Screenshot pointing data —
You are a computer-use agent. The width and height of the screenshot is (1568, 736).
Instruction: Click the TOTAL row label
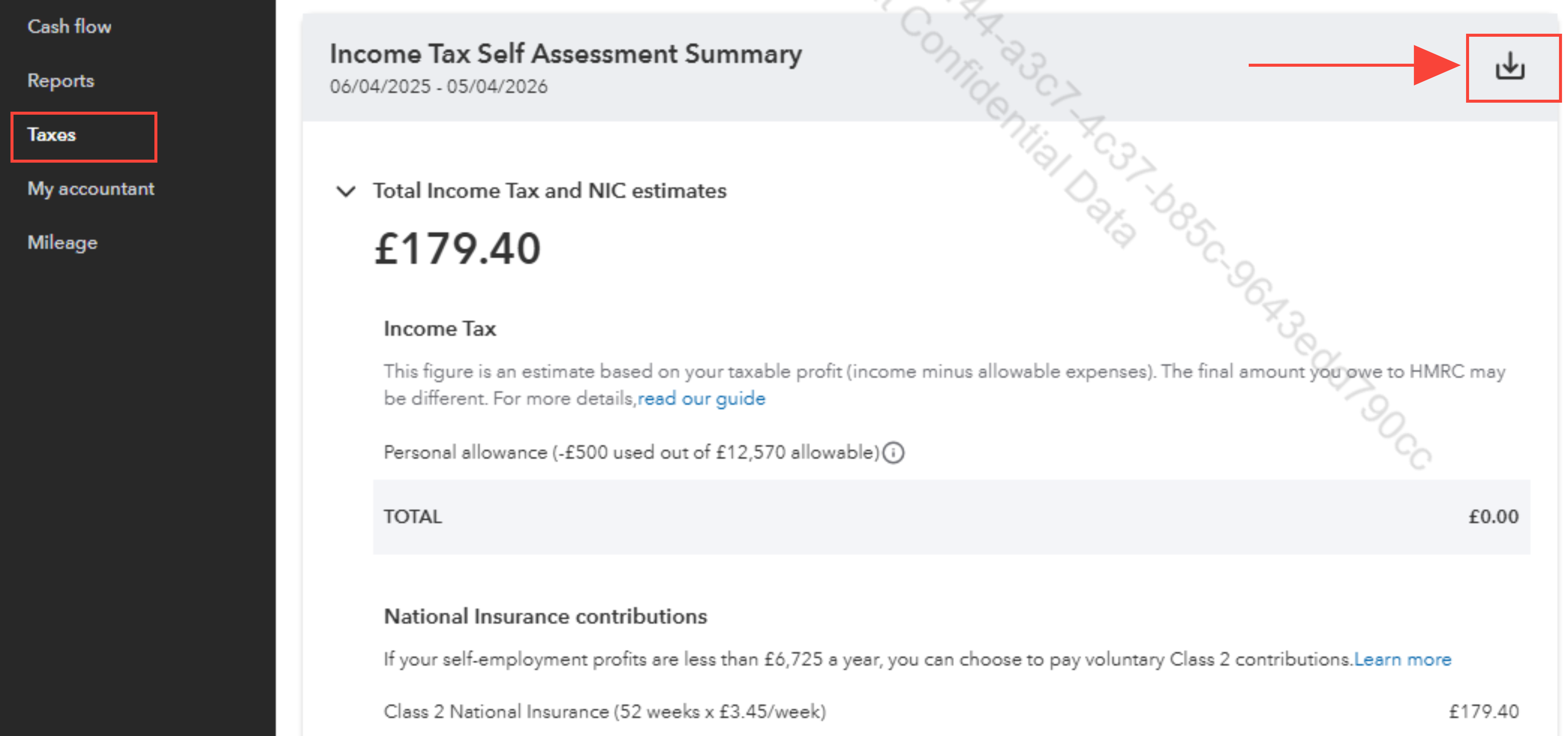(413, 517)
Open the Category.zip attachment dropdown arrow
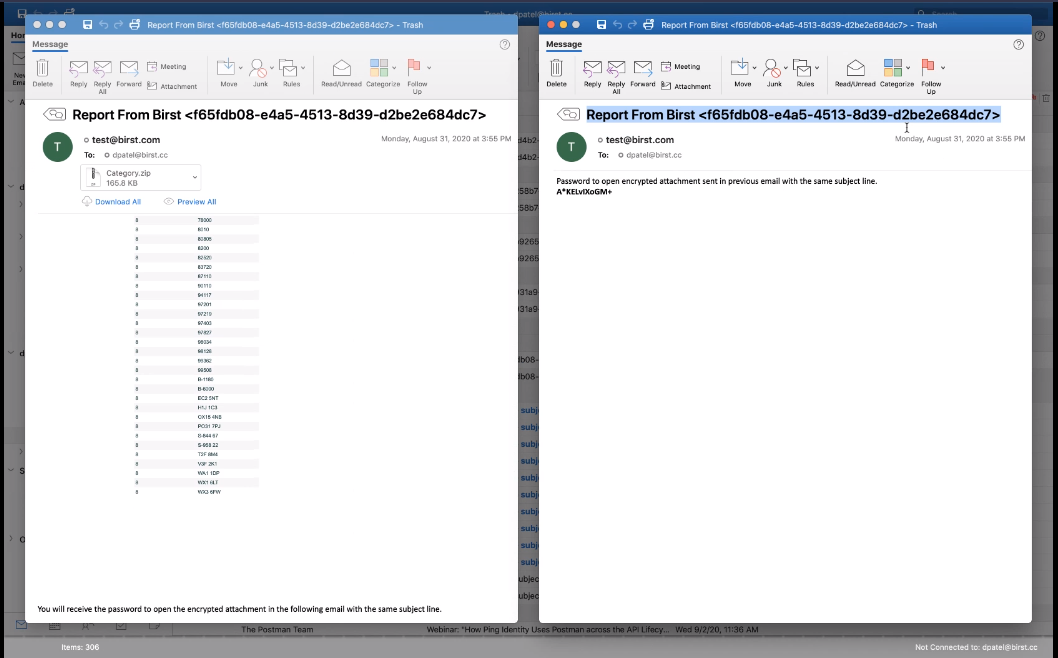 coord(194,178)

WORK REQUIRED — List every line in the entries above that contains the string "width", matching case exactly.

RESULT OF THE EXERCISE —
You are a computer-use agent. The width and height of the screenshot is (1568, 736).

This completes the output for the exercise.